**Job 1**
Answer each question from the course outline on heavy-tailed distributions:
(a) In what language will the course be taught?
(b) How many hours are given to the density estimation topic?
(c) What does the outline name as the basic characteristic of heavy-tailed data?
**Job 2**
Continue the course outline on heavy-tailed distributions from the point where it stops.

**Supplied text**
^^^^^^^^^^^^^^^^

The course will assume prior knowledge of probability and basic statistical techniques.
The course will be taught in English.
Introduction: definitions and basic properties of classes of heavy-tailed distributions. Tail index estimation. Methods for the selection of the number of the largest order statistics in Hill's estimator. Rough methods for the detection of heavy tails and the number of finite moments. (2-3 hours)
(Section 1 contains the introduction with necessary definitions, basic properties and examples of heavy-tailed data. The tail index indicates the shape of the tail and therefore it is the basic characteristic of heavy-tailed data. Methods for tail index estimation are presented. Finally, several rough tools for the detection of heavy-tailedness, the dependence and the number of finite moments are considered.)
Density estimation. Main principles of the estimation. Nonparametric estimation of the densities of light-tailed distributions. Smoothing methods. (2 hours)
(In Section 2 the main principals of the density estimation like Lebesque's theorem, Fisher's scheme, L_1, L_2, \chi^2 approaches, exponent method and the estimation of the density as a solution of an ill-posed problem are considered. The links between these approaches are established. Classical methods of density estimation such as kernel estimators, projection estimators, histogram and polygram, and their smoothing tools like cross-validation, the discrepancy method and other are presented.)
Heavy-tailed density estimation. Combined parametric-nonparametric methods, Barron's estimate and \chi^2-optimality. Kernel estimates with variable bandwidth and their smoothing methods: the integrated squared error cross-validation (ISE), weighted version of squared error cross-validation (WISE), discrepancy method. Re-transformed nonparametric estimates. (2-3 hours)

^^^^^^^^^^^^^^^^

**Listing**
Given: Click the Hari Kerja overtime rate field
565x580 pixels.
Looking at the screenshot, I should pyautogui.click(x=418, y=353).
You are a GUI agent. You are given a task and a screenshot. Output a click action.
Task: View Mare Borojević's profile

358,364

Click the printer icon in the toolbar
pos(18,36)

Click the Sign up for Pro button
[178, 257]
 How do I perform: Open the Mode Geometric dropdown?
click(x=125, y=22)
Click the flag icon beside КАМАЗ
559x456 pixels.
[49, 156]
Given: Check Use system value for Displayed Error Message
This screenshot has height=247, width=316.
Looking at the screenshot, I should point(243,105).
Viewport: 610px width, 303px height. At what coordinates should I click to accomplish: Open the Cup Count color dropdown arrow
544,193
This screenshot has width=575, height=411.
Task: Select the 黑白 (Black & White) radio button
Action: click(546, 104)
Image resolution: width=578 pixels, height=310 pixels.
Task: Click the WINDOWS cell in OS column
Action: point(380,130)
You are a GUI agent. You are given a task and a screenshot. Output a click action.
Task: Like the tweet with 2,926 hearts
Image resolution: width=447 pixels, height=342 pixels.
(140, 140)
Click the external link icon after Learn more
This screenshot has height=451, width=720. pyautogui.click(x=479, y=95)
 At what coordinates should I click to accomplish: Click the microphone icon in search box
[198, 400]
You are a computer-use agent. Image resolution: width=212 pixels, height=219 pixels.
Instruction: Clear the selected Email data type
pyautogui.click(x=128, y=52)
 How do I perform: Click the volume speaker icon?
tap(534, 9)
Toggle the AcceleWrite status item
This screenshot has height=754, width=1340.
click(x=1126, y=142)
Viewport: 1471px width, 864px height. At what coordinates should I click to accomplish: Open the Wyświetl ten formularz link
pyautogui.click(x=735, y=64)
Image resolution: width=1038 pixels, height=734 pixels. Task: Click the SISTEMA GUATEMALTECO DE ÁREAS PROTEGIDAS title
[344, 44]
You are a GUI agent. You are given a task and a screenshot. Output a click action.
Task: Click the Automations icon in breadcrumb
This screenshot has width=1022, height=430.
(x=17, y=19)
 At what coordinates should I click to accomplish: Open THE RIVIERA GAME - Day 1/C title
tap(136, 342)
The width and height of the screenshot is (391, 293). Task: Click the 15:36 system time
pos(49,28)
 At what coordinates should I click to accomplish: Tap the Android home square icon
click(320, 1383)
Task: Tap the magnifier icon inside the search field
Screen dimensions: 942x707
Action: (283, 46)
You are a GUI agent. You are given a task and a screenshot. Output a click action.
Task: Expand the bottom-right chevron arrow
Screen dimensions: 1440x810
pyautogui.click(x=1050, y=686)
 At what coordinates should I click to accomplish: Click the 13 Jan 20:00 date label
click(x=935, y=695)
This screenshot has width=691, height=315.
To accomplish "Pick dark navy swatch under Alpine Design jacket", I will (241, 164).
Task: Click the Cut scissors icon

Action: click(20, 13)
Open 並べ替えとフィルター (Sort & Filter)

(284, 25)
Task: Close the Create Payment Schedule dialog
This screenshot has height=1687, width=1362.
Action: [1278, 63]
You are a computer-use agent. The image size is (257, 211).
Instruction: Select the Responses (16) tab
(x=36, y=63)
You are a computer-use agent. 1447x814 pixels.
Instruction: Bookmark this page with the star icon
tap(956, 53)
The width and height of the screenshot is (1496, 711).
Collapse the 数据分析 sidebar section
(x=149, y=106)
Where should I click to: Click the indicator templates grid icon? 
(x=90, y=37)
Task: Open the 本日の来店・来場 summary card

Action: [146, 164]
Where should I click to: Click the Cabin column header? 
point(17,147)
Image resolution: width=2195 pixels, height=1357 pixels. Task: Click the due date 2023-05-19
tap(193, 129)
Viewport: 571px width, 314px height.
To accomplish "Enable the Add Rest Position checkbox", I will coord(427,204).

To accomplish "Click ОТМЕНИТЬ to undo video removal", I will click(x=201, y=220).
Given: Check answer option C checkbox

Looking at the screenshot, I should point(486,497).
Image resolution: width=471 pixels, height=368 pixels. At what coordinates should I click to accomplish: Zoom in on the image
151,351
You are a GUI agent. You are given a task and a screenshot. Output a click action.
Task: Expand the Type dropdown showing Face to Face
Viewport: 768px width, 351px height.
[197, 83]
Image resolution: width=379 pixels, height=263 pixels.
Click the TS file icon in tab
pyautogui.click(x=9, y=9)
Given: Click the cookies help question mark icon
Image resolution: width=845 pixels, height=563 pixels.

^^^^^^^^^^^^^^^^

**Answer 1**
(a) English
(b) 2 hours
(c) The tail index

**Answer 2**
(In Section 3 the problems of heavy-tailed density estimation are discussed. Three approaches to heavy-tailed density estimation are considered. The first relates to combined parametric-nonparametric methods, where the tail domain of the density is fitted by some parametric model and the main part of the density (the body) is fitted by some nonparametric method like a histogram. A similar approach realized by Barron's estimator is considered. The second approach is devoted to kernel estimates with variable bandwidth. The optimal accuracy of these estimates as well as their disadvantages for heavy-tailed density estimation are discussed. The last approach contains the preliminary transformation of the empirical sample to a new one, whose density is more convenient for restoration.)
Transformation choice: finite and adapted transformations. Re-transformed kernel estimates. Boundary kernels. Accuracy measuring: L_1, L_2 approaches, decay rate at infinity. (2-3 hours)
(In Section 4 specific transformations are presented. The quality of re-transformed kernel estimates with regard to the metrics in spaces L_1, L_2 is considered. To improve the fitting at the tail domain, special boundary kernels are presented.)
Re-transformed density estimates and Bayesian classification algorithm. Risk of the misclassification. (2 hours)
(In Section 5 the empirical Bayesian classifier constructed by means of re-transformed density estimates is considered. The quality of the classifier is presented both by theoretical and by a Monte Carlo study.)
Estimation of high quantiles, endpoints, excess functions. (2-3 hours)
(In Section 6 several classical methods for quantile estimation are considered. The methods of estimating high quantiles, endpoints, excess functions for heavy-tailed distributions are presented. An application to WWW-traffic data is considered.)
Nonparametric estimation of hazard rate function in light- and heavy-tailed cases. (2 hours)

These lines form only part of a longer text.